Durant les années 1990, les coordinations successives des intermittents avaient proposé d’étendre à toutes les personnes précaires du pays le système d’indemnisation dont ils bénéficiaient, afin de mutualiser ainsi les risques pour les plus vulnérables et de redistribuer autant que possible les revenus. C’est une des raisons qui expliquent la volonté intangible du patronat, soutenu par le gouvernement de droite, de casser ce régime favorable aux salariés. L’argumentation de ces « réformateurs » fut comme d’habitude son coût, censé n’être pas supportable encore longtemps. Or, à la lecture de l’enquête et du présent ouvrage, on découvre que le nouveau système, qui a exclu nombre d’anciens bénéficiaires et réduit la durée et souvent le montant des allocations pour les plus modestes de ceux qui les perçoivent encore, se révèle « coûte[r] plus cher » , en augmentant les inégalités entre intermittents et, surtout, « favorise[r] les abus des employeurs » ! En fait, c’est surtout le modèle contenu par le système ancien – ou sa « philosophie », pourrait-on dire – qui était tout simplement insupportable aux tenants de la « réforme », patronat et gouvernement en tête, promptement rejoints par la CFDT. Il s’agit en effet d’un « enjeu politique » doublé d’une « opération de pouvoir » : en développant le « modèle de l’assurance individuelle » , il s’agit de remplacer partout où c’est possible celui de « la mutualisation des risques ». Plus largement, la politique néolibérale, en démultipliant les types de contrats de travail, les modes d’insertion, de requalification, de formation, d’indemnisation, d’accès aux droits (sociaux) et aux minima sociaux, use d’une véritable « technologie sécuritaire de gestion des disparités » qui permet de « fragiliser non seulement l’individu, mais aussi toutes les positions sur le marché du travail ».

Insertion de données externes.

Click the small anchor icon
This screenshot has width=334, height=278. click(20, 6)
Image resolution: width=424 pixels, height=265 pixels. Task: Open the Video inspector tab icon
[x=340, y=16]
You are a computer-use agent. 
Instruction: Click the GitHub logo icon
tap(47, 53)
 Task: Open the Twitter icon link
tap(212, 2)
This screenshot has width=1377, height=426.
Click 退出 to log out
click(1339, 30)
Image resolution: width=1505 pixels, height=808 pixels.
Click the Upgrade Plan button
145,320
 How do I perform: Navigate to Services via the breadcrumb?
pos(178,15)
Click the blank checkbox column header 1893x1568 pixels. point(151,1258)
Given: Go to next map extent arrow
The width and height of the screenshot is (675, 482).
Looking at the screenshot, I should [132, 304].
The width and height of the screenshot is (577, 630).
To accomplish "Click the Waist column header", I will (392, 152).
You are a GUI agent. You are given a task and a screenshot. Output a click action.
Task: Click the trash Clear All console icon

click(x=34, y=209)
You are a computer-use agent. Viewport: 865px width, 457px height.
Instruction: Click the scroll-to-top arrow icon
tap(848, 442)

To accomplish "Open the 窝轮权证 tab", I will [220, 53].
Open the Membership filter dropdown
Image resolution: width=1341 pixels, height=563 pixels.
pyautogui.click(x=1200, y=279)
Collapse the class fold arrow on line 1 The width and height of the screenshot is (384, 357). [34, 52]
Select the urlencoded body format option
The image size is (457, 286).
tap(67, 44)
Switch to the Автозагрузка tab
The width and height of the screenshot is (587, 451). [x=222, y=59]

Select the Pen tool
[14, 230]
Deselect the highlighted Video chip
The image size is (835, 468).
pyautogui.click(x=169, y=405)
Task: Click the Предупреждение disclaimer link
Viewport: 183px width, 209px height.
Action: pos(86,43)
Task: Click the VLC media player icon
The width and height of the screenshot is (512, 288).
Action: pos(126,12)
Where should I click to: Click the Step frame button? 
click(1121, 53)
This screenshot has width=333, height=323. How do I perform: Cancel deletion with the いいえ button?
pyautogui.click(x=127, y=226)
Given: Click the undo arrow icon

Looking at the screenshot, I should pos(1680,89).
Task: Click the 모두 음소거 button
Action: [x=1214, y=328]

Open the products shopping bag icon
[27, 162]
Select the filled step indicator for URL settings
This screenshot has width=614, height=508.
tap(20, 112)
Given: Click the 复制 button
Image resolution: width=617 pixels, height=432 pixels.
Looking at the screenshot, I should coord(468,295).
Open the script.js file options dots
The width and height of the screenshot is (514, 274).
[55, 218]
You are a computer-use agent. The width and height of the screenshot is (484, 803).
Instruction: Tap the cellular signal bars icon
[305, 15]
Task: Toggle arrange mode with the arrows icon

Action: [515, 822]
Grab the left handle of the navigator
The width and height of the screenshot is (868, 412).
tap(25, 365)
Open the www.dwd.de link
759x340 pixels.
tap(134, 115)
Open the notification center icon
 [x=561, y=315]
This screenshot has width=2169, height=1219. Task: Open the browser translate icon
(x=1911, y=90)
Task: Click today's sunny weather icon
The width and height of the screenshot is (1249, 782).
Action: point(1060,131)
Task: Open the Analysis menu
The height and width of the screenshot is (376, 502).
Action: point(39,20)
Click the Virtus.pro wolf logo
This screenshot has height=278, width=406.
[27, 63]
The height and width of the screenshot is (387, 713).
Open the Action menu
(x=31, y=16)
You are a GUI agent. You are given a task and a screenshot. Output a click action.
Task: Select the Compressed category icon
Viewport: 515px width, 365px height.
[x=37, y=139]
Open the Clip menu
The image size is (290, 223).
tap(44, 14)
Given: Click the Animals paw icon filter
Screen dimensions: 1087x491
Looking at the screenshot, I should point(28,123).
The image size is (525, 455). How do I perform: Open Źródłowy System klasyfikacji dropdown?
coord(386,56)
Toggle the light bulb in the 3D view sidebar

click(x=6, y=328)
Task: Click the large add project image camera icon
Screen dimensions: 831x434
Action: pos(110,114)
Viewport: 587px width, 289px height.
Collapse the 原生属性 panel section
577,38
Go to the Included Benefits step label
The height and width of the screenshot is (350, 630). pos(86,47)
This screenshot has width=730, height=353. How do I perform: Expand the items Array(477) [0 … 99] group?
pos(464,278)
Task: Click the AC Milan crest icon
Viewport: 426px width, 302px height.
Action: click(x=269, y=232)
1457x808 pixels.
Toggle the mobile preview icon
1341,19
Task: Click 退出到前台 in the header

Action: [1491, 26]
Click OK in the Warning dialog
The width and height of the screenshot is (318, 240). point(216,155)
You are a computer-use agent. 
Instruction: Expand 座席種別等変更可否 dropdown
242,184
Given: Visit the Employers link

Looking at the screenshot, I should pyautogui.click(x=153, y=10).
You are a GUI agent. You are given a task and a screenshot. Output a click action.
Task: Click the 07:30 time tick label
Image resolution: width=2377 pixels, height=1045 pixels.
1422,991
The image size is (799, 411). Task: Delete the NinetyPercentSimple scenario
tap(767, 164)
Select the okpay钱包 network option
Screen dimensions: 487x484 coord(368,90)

S’inspirant des analyses de Foucault sur la « société sécuritaire » , mais aussi de certains concepts de Deleuze et Guattari, l’ouvrage de Maurizio Lazzarato propose une lecture globale, à partir de l’exemple paroxystique de la « réforme » de l’assurance chômage des intermittents, de la société inégalitaire induite par les attaques néolibérales, où chaque travailleur est appelé à se penser en tant que « capital humain » , voire à se comporter comme une « sorte d’entreprise » . Les inégalités et l’insécurité engendrées par le modèle social proposé par le néolibéralisme, où la concurrence investit toute la vie des individus, engendrent en fait une société où l’autre est toujours « un rival, un ennemi qu’il faut vaincre » . Avec pour conséquence que « la généralisation du marché, de la concurrence et de la logique de l’entreprise à toutes les relations sociales est une généralisation de la méfiance et de la peur de l’autre » . Une peur que tous connaissent : celle de perdre son travail, son logement. Un récent sondage avait montré que la peur de devenir SDF concernait près de la moitié de la population française. Un bon nombre d’intermittents sont sans doute parmi eux. Bienvenue dans ce monde de rêve où le néolibéralisme triomphe !
[^2]: Elle a donné lieu à une remarquable publication en mai 2008 : Intermittents et précaires, Antonella Corsani et Maurizio Lazzarato, Éditions Amsterdam, 240 p., 18 euros
[^3]: Coédition Le Seuil-Gallimard, « Hautes Études », 2004.